Born in London, UK, where her parents settled in 1960 after migrating from
India, Maya Jaggi was educated at
Oxford University and the
London School of Economics. Her first job, in the 1980s, was as Literary Editor of the journal
Third World Quarterly, where she "created a literature section that embraced Latin America as part of the global South", commissioning and publishing work by and about major writers. In the late 1990s, she joined the staff of
The Guardian, working on the foreign news desk while also writing for the paper's cultural pages. In addition, she has contributed articles and reviews to a wide range of publications, among them
The Financial Times,
The Independent,
The Economist,
The Times Literary Supplement,
The Observer,
The Sunday Times, the
Daily Telegraph,
Index on Censorship, the
Literary Review, the
Evening Standard,
Newsweek, the
Wall Street Journal,
New York Review of Books,
New Statesman,
Bookforum,
Wasafiri magazine and
Words Without Borders. In September 2004, she was one of 50 Black and Asian writers celebrated for their contribution to the canon of contemporary British literature in a photograph at the
British Library entitled "A Great Day". She has received various awards over the years and in 2012 her work was recognised with an honorary doctorate from the Open University, the citation noting that Jaggi "occupies a unique place in British journalism, and has had a transformative influence in the last 25 years in extending the map of international writing today." She has also been an EU Senior Expert in Cultural Journalism in post-Soviet Europe. In 2022, Jaggi was Writer in Residence at the
Writer's House of Georgia in
Tbilisi, and in 2023 she was elected a
Fellow of the Royal Society of Literature.

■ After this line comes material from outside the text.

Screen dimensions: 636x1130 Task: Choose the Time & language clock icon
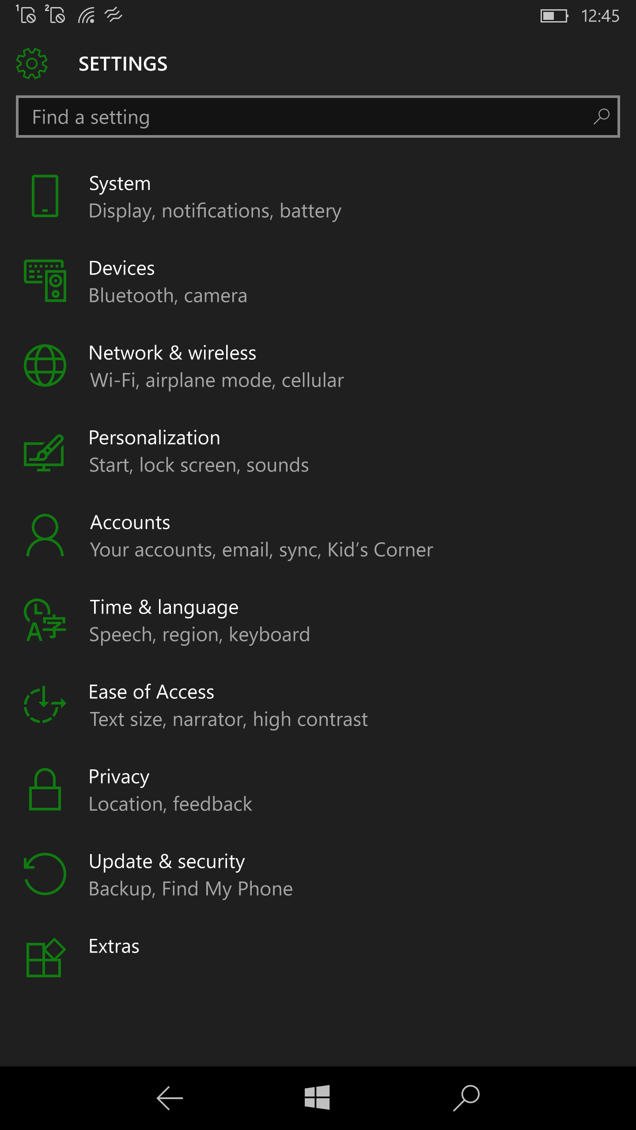click(x=45, y=620)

Literary profiles She has interviewed a dozen Nobel Prize-winners for literature, including
Gunter Grass,
Mario Vargas Llosa,
Jose Saramago,
Toni Morrison,
Derek Walcott,
V. S. Naipaul,
Kenzaburō Ōe, and
Orhan Pamuk (before he won the prize), and practitioners of diverse art forms, such as filmmaker
Costa Gavras, musician
Abdullah Ibrahim, painter
Frank Bowling, dancer
Carlos Acosta, and
Oprah Winfrey. Several of Jaggi's literary profiles have appeared in such collections as
Lives and Works (2002),
Writing Across Worlds: Contemporary Writers Talk (ed.
Susheila Nasta, 2004) and
Women of the Revolution: Forty Years of Feminism (ed.
Kira Cochrane, 2010). The 2001
Penguin Modern Classics edition of Chinua Achebe's
Anthills of the Savannah has an introduction by Jaggi.

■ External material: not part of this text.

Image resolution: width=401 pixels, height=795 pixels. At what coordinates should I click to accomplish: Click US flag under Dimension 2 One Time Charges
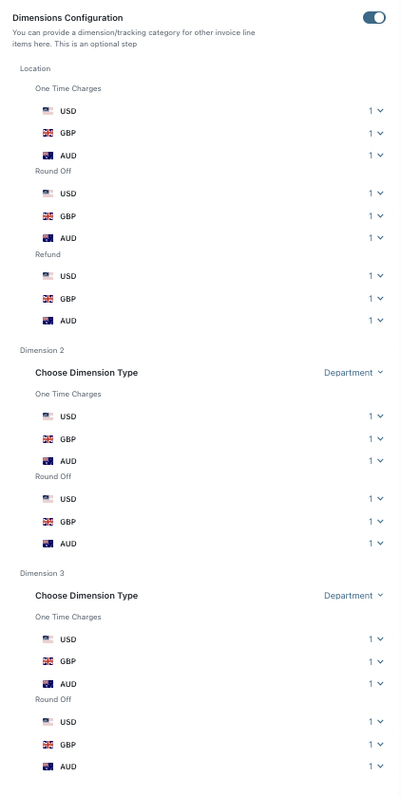pos(48,416)
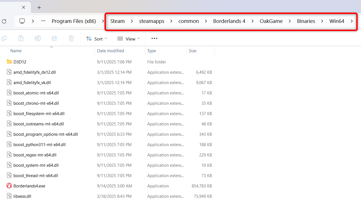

Broadcasting Her work as a broadcaster encompasses contributions to such BBC radio programmes as
The Strand,
Front Row,
Night Waves,
Off the Page,
Any Questions? and
The World Tonight, In 2009, Jaggi's interview with cultural theorist
Stuart Hall was the subject of a 258-minute film by
Mike Dibb entitled
Personally Speaking: A Long Conversation with Stuart Hall.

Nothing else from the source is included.